* [Aim of the task]:
Rewrite everything from the start of the items down to the line containing "click(1061, 253)". Replace "arrow" with "pointer" and leave all else unchanged.

(Item position entries)

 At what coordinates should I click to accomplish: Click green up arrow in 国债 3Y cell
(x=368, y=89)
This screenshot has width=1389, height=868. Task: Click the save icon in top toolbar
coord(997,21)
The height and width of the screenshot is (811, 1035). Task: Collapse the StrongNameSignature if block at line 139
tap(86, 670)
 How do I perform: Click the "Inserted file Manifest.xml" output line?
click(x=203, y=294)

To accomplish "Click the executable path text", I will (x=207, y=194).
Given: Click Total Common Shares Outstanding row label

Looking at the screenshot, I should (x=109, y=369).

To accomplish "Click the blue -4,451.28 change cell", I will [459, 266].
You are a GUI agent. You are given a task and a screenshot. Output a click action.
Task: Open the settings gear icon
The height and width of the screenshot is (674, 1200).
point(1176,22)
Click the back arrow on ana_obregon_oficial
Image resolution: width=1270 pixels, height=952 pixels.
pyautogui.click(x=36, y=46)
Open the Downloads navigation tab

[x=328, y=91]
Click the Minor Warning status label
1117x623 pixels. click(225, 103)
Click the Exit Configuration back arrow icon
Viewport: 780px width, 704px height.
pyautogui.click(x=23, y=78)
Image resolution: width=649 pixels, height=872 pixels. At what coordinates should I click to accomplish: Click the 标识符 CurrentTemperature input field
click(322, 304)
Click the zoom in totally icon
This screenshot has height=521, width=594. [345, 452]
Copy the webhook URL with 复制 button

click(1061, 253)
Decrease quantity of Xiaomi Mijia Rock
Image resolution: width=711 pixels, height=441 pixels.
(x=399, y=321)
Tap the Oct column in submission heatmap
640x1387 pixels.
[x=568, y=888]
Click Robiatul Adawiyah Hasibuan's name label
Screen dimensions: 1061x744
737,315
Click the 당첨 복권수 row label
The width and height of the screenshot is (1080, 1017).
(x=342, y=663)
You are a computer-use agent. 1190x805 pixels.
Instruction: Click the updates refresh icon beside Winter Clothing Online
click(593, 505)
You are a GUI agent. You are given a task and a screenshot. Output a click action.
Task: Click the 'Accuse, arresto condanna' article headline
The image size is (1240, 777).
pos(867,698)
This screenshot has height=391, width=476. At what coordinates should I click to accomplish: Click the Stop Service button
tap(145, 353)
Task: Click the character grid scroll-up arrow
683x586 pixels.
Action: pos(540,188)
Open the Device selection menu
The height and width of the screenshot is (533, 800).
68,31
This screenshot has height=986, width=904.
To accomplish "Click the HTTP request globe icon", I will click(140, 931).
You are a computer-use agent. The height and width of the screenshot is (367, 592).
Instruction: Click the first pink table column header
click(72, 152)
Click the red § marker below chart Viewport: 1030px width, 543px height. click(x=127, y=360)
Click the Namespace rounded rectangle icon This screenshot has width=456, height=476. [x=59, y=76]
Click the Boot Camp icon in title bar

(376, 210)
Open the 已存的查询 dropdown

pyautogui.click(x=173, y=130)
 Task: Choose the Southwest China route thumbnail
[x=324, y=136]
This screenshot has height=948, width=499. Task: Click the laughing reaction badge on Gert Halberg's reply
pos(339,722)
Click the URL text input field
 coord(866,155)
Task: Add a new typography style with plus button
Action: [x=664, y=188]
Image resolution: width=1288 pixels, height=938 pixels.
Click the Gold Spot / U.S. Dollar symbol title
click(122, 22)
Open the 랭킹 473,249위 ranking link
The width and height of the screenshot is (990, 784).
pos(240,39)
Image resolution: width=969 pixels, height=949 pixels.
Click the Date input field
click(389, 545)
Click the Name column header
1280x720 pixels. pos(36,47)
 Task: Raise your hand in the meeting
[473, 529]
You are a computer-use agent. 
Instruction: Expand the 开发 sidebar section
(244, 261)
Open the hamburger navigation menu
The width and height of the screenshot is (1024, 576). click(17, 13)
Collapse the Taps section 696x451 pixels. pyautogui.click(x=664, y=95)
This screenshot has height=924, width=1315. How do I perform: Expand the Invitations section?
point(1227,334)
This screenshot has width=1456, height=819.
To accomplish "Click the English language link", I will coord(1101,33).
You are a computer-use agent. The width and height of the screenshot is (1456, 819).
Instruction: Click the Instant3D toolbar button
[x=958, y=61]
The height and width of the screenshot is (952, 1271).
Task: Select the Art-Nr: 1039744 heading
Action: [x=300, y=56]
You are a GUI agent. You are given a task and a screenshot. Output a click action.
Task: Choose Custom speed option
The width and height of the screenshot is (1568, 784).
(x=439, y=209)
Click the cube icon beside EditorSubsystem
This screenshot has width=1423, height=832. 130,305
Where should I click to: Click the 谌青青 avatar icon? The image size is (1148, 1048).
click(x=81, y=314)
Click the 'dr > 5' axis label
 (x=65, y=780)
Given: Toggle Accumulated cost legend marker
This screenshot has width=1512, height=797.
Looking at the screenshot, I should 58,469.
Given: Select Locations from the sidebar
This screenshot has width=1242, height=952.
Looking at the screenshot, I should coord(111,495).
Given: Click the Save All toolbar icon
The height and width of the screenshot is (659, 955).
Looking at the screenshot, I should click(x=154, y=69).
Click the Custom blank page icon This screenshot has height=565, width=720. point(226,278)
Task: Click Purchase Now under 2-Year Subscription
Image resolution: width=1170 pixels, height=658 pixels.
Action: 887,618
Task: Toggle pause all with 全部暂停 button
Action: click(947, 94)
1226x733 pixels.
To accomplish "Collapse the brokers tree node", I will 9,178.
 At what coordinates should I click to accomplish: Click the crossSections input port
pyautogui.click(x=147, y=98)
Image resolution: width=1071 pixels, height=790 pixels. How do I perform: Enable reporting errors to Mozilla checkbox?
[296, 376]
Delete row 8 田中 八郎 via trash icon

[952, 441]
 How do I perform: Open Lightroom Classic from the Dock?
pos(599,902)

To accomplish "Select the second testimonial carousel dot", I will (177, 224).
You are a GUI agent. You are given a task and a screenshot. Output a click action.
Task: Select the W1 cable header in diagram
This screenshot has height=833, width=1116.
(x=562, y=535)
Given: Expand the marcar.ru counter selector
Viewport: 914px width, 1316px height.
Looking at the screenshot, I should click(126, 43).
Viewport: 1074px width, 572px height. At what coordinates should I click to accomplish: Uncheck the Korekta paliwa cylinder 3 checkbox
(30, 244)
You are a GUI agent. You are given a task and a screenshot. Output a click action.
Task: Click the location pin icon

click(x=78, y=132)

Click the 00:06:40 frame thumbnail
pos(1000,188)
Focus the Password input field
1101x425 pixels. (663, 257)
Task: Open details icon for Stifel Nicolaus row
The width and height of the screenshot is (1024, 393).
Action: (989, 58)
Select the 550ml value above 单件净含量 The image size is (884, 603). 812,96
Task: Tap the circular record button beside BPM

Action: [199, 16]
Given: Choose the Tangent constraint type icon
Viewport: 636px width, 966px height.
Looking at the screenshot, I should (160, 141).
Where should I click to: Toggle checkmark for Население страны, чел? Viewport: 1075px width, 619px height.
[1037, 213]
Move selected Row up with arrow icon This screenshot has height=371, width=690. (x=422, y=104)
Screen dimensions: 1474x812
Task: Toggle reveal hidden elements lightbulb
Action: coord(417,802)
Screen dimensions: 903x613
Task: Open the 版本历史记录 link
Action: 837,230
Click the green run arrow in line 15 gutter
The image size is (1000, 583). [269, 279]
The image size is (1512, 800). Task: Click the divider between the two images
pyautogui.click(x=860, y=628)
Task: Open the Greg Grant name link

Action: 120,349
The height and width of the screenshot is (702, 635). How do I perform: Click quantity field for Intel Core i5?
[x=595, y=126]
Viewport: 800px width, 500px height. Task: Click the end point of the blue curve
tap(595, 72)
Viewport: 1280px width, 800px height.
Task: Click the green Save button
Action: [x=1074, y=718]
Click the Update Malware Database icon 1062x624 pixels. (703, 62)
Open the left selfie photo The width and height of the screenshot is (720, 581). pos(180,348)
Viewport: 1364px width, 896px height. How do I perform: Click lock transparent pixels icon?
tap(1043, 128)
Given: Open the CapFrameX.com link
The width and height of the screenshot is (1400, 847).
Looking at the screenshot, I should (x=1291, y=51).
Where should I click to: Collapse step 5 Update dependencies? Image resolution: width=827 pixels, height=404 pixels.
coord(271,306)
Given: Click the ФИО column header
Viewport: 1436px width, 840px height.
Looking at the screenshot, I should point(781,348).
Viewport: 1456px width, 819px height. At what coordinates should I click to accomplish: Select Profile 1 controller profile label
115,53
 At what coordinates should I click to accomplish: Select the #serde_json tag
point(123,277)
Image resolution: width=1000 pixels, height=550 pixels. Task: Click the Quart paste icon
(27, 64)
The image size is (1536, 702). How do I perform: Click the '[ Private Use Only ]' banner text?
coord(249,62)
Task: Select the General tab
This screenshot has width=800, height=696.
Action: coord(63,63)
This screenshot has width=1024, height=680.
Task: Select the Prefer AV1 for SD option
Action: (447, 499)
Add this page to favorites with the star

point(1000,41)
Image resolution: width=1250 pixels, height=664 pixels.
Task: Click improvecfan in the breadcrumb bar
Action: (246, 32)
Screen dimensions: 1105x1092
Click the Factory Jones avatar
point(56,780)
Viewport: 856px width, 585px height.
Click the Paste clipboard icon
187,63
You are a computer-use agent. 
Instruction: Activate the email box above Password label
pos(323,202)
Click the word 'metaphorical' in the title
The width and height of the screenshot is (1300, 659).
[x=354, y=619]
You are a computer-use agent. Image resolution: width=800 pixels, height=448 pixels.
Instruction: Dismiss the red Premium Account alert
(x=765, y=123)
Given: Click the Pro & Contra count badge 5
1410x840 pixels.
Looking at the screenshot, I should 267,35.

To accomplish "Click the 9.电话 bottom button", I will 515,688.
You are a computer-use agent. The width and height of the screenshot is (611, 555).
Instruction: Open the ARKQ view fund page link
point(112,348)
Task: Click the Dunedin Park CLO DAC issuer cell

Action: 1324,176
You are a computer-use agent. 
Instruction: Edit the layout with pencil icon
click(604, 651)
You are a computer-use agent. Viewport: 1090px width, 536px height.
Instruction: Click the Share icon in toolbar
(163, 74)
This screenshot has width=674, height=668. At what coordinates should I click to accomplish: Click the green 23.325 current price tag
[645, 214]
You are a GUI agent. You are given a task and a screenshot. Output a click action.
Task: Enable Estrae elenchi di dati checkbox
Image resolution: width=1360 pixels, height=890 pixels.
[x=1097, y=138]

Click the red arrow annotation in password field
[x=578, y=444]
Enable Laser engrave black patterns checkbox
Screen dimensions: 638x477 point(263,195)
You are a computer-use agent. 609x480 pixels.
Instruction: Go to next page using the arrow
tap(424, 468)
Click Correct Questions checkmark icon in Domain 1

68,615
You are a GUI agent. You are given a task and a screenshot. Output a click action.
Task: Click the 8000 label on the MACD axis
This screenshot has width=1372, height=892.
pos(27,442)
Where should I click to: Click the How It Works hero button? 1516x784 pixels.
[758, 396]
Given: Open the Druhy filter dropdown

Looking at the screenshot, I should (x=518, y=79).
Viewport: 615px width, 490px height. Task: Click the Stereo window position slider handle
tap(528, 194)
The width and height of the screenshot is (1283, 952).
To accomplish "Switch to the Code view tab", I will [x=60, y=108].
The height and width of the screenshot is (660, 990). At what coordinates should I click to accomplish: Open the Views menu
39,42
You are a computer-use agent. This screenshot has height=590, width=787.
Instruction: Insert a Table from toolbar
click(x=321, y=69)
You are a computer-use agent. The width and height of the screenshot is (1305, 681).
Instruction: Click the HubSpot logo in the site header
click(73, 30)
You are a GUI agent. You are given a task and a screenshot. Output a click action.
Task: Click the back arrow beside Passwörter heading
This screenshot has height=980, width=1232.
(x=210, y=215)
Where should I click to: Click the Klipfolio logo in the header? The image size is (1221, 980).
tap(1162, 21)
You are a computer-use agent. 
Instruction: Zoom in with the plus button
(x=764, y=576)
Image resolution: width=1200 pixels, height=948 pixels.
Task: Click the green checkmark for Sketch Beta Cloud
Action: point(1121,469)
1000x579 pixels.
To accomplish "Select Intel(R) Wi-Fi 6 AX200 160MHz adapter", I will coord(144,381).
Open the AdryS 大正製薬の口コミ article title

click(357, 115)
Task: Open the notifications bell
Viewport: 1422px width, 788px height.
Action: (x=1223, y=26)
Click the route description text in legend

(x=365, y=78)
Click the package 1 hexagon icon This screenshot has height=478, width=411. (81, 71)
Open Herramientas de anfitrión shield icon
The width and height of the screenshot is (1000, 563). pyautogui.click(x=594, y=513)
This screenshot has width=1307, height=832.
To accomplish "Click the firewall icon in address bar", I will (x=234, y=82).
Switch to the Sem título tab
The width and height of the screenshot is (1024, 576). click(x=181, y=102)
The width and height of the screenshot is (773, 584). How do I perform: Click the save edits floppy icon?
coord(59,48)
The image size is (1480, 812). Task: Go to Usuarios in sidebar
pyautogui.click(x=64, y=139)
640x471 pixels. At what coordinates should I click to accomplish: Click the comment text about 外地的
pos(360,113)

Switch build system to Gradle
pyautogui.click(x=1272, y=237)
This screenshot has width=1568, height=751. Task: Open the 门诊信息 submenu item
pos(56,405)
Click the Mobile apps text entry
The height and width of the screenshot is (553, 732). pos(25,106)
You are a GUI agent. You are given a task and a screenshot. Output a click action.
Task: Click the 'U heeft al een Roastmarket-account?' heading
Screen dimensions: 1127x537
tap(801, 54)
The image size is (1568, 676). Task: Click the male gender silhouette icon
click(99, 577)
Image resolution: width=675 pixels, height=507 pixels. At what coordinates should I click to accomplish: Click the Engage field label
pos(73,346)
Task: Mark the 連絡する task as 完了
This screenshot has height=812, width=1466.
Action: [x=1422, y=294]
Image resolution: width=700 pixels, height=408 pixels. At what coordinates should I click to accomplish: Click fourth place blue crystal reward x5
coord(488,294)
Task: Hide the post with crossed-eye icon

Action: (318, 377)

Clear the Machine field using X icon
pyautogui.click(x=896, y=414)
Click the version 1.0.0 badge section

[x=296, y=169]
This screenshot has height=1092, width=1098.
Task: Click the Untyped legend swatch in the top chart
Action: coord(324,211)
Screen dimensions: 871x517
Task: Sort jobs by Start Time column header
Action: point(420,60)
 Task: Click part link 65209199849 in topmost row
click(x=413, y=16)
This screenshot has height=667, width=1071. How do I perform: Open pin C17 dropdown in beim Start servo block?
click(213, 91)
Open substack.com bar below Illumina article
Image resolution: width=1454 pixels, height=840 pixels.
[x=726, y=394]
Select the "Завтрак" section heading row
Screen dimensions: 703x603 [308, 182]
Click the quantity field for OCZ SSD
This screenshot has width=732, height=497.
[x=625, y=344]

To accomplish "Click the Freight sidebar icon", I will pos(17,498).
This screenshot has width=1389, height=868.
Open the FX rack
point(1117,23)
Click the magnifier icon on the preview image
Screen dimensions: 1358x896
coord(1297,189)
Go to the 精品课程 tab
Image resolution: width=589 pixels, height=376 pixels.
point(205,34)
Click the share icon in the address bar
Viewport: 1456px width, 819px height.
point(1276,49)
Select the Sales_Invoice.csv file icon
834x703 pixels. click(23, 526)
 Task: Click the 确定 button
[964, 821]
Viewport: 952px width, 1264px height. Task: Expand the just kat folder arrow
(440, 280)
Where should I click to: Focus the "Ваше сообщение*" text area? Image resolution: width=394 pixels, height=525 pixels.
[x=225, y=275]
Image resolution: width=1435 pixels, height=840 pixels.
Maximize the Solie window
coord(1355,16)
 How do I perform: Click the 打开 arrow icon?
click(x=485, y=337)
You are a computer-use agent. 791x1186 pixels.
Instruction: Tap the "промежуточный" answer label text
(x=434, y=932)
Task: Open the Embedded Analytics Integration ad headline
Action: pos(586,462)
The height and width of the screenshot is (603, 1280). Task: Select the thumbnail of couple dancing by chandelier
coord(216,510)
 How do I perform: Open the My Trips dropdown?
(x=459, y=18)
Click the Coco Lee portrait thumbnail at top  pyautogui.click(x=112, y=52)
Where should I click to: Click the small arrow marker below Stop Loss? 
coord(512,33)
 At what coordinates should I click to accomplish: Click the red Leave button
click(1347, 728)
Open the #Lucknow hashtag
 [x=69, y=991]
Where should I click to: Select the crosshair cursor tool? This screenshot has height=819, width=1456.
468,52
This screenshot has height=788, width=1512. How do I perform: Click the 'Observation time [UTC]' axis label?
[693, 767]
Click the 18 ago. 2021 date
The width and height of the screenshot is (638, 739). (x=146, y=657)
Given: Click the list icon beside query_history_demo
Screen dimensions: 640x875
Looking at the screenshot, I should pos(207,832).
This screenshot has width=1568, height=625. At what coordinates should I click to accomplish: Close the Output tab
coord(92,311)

* [Expected answer]:
 At what coordinates should I click to accomplish: Click green up pointer in 国债 3Y cell
(x=368, y=89)
This screenshot has width=1389, height=868. Task: Click the save icon in top toolbar
coord(997,21)
The height and width of the screenshot is (811, 1035). Task: Collapse the StrongNameSignature if block at line 139
tap(86, 670)
 How do I perform: Click the "Inserted file Manifest.xml" output line?
click(x=203, y=294)

To accomplish "Click the executable path text", I will (x=207, y=194).
Given: Click Total Common Shares Outstanding row label

Looking at the screenshot, I should (x=109, y=369).

To accomplish "Click the blue -4,451.28 change cell", I will [459, 266].
You are a GUI agent. You are given a task and a screenshot. Output a click action.
Task: Open the settings gear icon
The height and width of the screenshot is (674, 1200).
point(1176,22)
Click the back pointer on ana_obregon_oficial
Image resolution: width=1270 pixels, height=952 pixels.
pyautogui.click(x=36, y=46)
Open the Downloads navigation tab

[x=328, y=91]
Click the Minor Warning status label
1117x623 pixels. click(225, 103)
Click the Exit Configuration back pointer icon
Viewport: 780px width, 704px height.
pyautogui.click(x=23, y=78)
Image resolution: width=649 pixels, height=872 pixels. At what coordinates should I click to accomplish: Click the 标识符 CurrentTemperature input field
click(322, 304)
Click the zoom in totally icon
This screenshot has height=521, width=594. [345, 452]
Copy the webhook URL with 复制 button

click(1061, 253)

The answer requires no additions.